Nobody's laughing now.
The No. 3 Gamecocks were handed their first SEC series sweep since 2009 when Kentucky finished a three-game series with a 6-3 win on Sunday, leaving USC inhabiting the cellar of the SEC and looking for any answer it can find. The Gamecocks are hitting, but not scoring, and on Sunday, their prized bullpen surrendered three sixth-inning runs that were the difference.
It wasn't luck that switched the series to the Wildcats, still undefeated at 21-0 and on top of the league at 3-0. It was that they were the better team.
And that was a very bitter pill to swallow for a program that has been the gem of the sport for the past two straight seasons.
"It was a tough weekend," coach Ray Tanner said. "You've got to give Kentucky a tremendous amount of credit. They've run the table so far.
"We got 29 or 30 hits, but we averaged three runs a game. It's difficult to beat a good team that way. We weren't as good as Kentucky was this weekend."
USC tied or out-hit Kentucky in all three games, 11-11 on Sunday contributing to a combined 31-26 for the weekend. But the Wildcats manufactured runs off their hits, out-scoring USC 14-9.
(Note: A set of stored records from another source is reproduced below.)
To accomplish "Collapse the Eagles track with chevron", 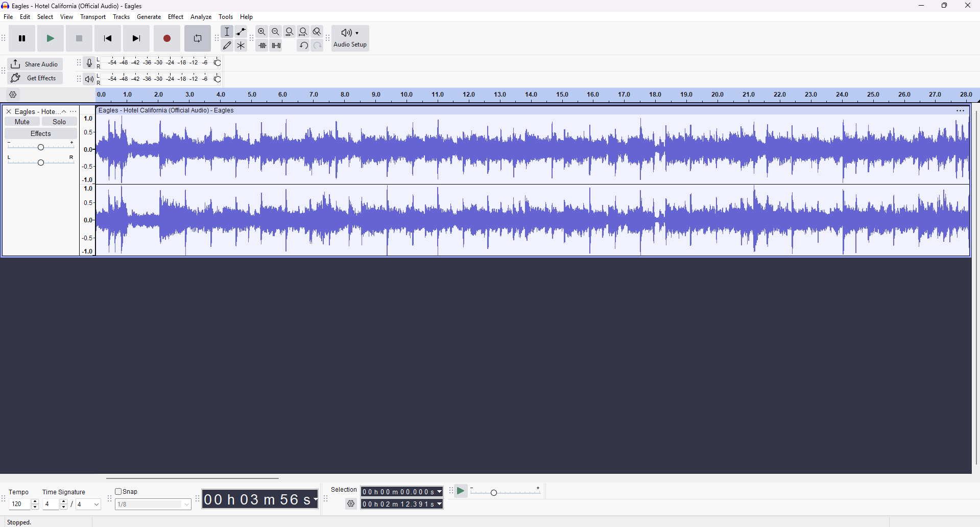I will pos(64,111).
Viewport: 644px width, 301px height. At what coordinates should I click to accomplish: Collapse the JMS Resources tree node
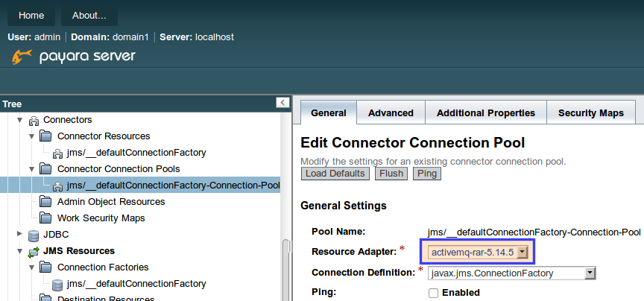click(20, 251)
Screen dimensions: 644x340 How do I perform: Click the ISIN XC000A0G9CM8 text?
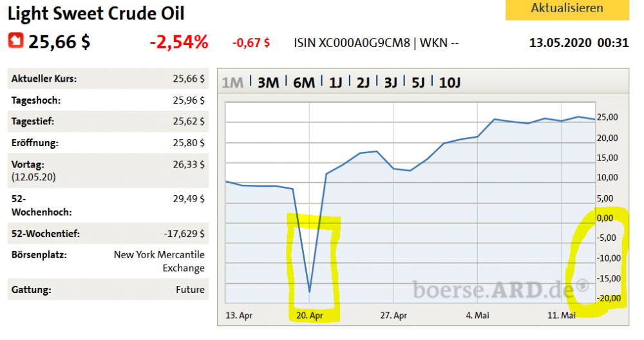click(353, 43)
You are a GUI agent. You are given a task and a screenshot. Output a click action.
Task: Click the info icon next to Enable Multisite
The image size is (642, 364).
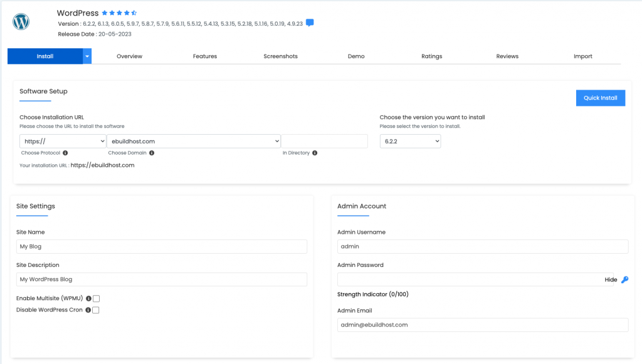point(88,299)
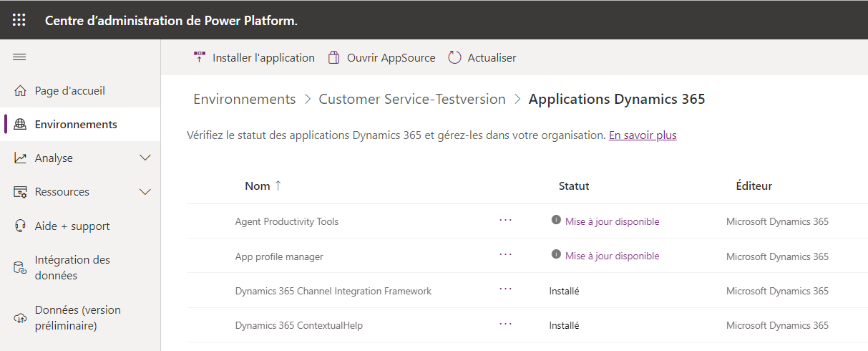Open Données (version préliminaire) in sidebar
Image resolution: width=868 pixels, height=351 pixels.
click(x=77, y=318)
They also answered every time USC took a lead. On Sunday, immediately after the Gamecocks went up 3-2 in the fifth inning, Kentucky scratched one run across in the bottom of the frame and scored three more in the sixth. To USC these days, a three-run deficit is nearly impossible to equal.
The Gamecocks remain in search of any kind of consistent offense, one that can lay down a sacrifice bunt, steal a base and hit the occasional home run. At 15-4, 0-3, they will have to try and find it with just one day off over the next six - after Monday, USC has two midweek games.
Then on Thursday, No. 1 Florida comes to town seeking more of a leg up in the early race for the SEC crown. And that the Gators lost the national championship to the Gamecocks last year just might be a focal point in their pre-series preparation.
USC is staring down a dark path. Tanner has shuffled and re-shuffled his lineup but can't find any consistent answers, and he knows there are no more "warm-up" weekends after the Gamecocks surprisingly went 11-1 in their first four.
"It's definitely frustrating that we didn't put up more runs than we did," said senior Adam Matthews, who had two singles but also grounded into a bases-loaded double play in the fourth. "It's a long season. We can't really let this one wear us down too much."
Colby Holmes gave up a two-run home run to Luke Maile, the hero of Friday's game, in the first inning but settled down after. The Gamecocks got one run back in the second when Erik Payne was hit by a pitch, then scored on LB Dantzler's double into the right-field corner, but Matthews was picked off of first with Dantzler at third to end the frame.
USC solved Kentucky's Corey Littrell in the fifth. Tanner English singled and Evan Marzilli sacrificed him to second, before Joey Pankake singled to get English to third, and Christian Walker drove him in with a groundout.
With two outs, Grayson Greiner hit another RBI single and USC led 3-2. With the bullpen heating - Holmes had been dynamite but was on 80 pitches after four frames - USC took the lead and called for its collection of arms.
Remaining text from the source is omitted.